Nikko thought of the prisoner who’d died that afternoon. He put down his meat, and picked up bread instead, and grapes. He felt he would be sick if he ate more.

‘We’ll have pallets brought down for you tomorrow, but the furs should be here any moment; you can snuggle up in those beside the fire—’ She broke off at a scratching on the door. A man came in, wearing the burnished kilt of a soldier, furs piled high in his arms.

‘Welcome back, Acrobat.’

Orkestres nodded.

He’s keeping his face away from the fire light so the soldier doesn’t see him with grey hair, thought Nikko. Suddenly he was glad Thetis was silent. How much would she have seen and spoken of already?

For a second he had an image of her small body hanging bleeding and lifeless by the road that was so clear he shivered.

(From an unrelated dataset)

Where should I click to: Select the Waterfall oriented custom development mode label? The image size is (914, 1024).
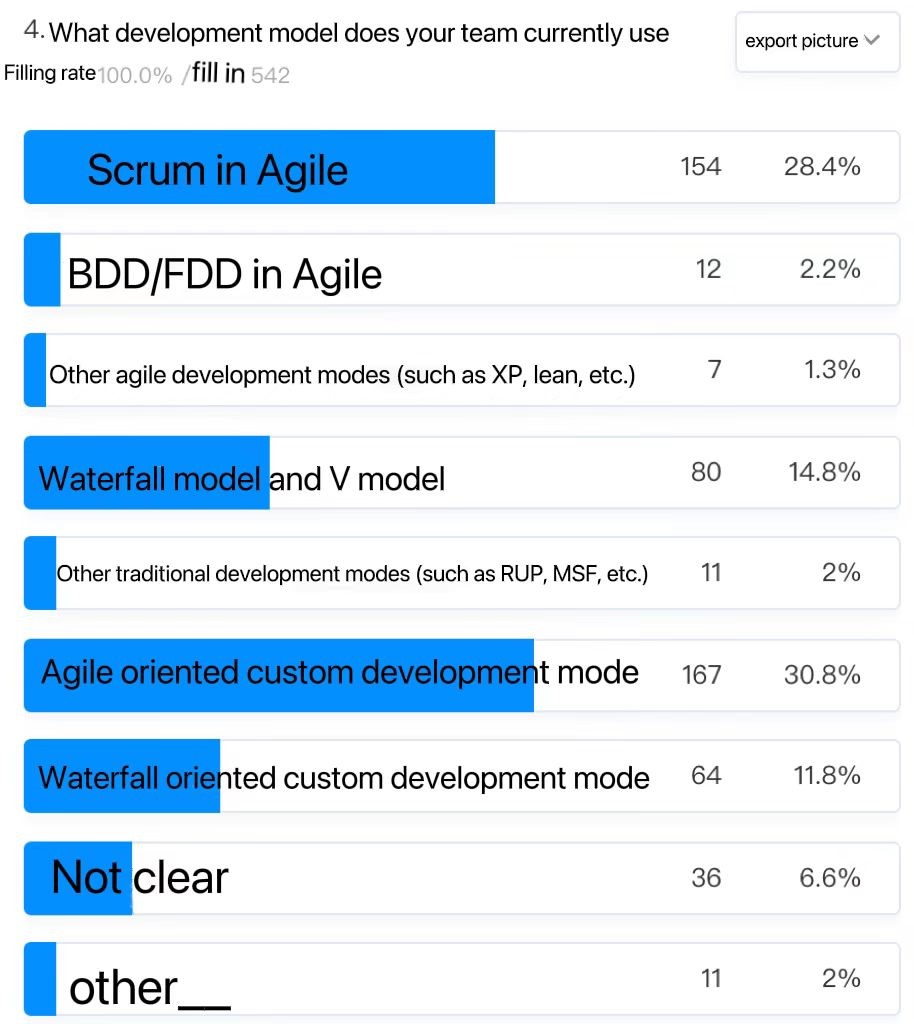[344, 777]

‘Time for baths, and then for bed,’ said Orkestres quietly, as the sound of the soldier’s footsteps faded away up the cobbled road.

‘Exactly,’ said Dora. She reached up on tiptoe and kissed her husband’s cheek. ‘I think I am happy with my little lambs,’ she said softly. ‘Far better than that rope of pearls.’

The furs were soft, and thicker than any he’d ever felt. Maybe from one of those woolly animals, the sheep, thought Nikko. He could hear murmuring from the room next door, where Orkestres and Dora must be getting ready to sleep. Thetis was curled up against him, her breathing soft and steady. Her hair smelled of flowers from the bath, and from the scented oil Dora had combed through as it dried by the fire. He had just plaited his, without waiting for it to dry. The bath had made his body feel fresh and rested at the same time, and his stomach felt at peace with the good food.

Life here seemed full of luxuries…

…as long as you pleased the High King.